WHAT YOU WILL DO — Please set down only the lines between the line containing "This screenshot has height=885, width=1372." and the end of the records, inclusive, exactly as they stand.

INPUT DATA —

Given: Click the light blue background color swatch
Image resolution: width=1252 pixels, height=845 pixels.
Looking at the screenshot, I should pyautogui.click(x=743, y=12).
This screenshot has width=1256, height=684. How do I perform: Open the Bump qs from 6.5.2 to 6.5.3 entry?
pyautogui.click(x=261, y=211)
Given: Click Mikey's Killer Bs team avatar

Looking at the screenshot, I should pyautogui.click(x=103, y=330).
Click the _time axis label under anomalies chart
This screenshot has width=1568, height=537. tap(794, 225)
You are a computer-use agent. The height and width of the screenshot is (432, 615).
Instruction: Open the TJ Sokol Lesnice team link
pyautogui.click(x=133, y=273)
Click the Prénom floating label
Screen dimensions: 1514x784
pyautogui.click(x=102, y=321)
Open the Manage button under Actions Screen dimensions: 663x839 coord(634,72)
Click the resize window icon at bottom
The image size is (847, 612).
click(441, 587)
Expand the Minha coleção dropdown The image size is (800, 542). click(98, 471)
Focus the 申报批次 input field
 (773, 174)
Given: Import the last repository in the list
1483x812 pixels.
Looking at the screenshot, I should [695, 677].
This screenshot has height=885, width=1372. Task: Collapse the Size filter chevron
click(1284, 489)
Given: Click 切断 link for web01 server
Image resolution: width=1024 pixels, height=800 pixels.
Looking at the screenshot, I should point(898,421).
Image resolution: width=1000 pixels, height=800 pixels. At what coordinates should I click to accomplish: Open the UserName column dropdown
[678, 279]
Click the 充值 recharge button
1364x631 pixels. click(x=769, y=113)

ANSWER AREA —
This screenshot has height=885, width=1372. Task: Collapse the Size filter chevron
click(1284, 489)
Given: Click 切断 link for web01 server
Image resolution: width=1024 pixels, height=800 pixels.
Looking at the screenshot, I should point(898,421).
Image resolution: width=1000 pixels, height=800 pixels. At what coordinates should I click to accomplish: Open the UserName column dropdown
[678, 279]
Click the 充值 recharge button
1364x631 pixels. click(x=769, y=113)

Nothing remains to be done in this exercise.